By Shankar Ramakrishnan and Matt Tracy
(Reuters) – U.S. corporate debt markets continued to be pummeled by new bond offerings on Wednesday as a growing Treasury yield fueled demand for debt and pushed companies to do their financing now before any further rise in borrowing costs.
The first seven days of the year have seen about $75 billion of investment-grade bond issuance — the busiest through the first full week of a new year in history, BMO Capital said in a report.
The tally is expected to grow with three more corporate bond offerings and about eight sovereign and supranational bond offerings to be priced on Wednesday, according to Informa Global Markets data.

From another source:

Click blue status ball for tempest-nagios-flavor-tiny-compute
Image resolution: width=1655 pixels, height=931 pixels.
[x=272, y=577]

“There is a rush among companies to do their financing now to avoid rising borrowing costs with Treasury yields rising steadily over the past week,” said Clayton Triick, head of portfolio management at Angel Oak Capital Advisors.
Investment-rate bonds price at a spread premium over risk-free US Treasuries.
There are concerns that a sell-off in Treasuries and a rise in the dollar that is sending shock waves through financial markets could continue as uncertainty grows over US President-elect Donald Trump's policies and his influence on the US interest rate easing cycle. .
However, investor demand for higher returns has been robust putting pressure on corporate credit spreads and in some way neutralizing the impact on funding costs due to higher yields.
Typically, issuance volumes were expected to ease after a supply rush that would push spreads wider but this time with higher yields driving more demand, spreads are expected to tighten back in, said Hans Mikkelsen, credit strategist at TD Securities.
Rising yields and tightening spreads are therefore expected to help issuers and investors, and preserve the current issuance frenzy that is expected to resume after a brief lull.
A brief session on Thursday in tribute to late 39th US President Jimmy Carter and the release of jobs data on Friday are expected to slow publication.
Also, US companies are refraining from issuing bonds ahead of the release of earnings which are expected to start trickling in later this week.
Bankers expect anywhere between $175 billion and $200 billion to be raised from new bond offerings in January. If volumes hit $200 billion, it would mark only the fifth time in history that a monthly publication has topped that number, according to Informa Global Markets data.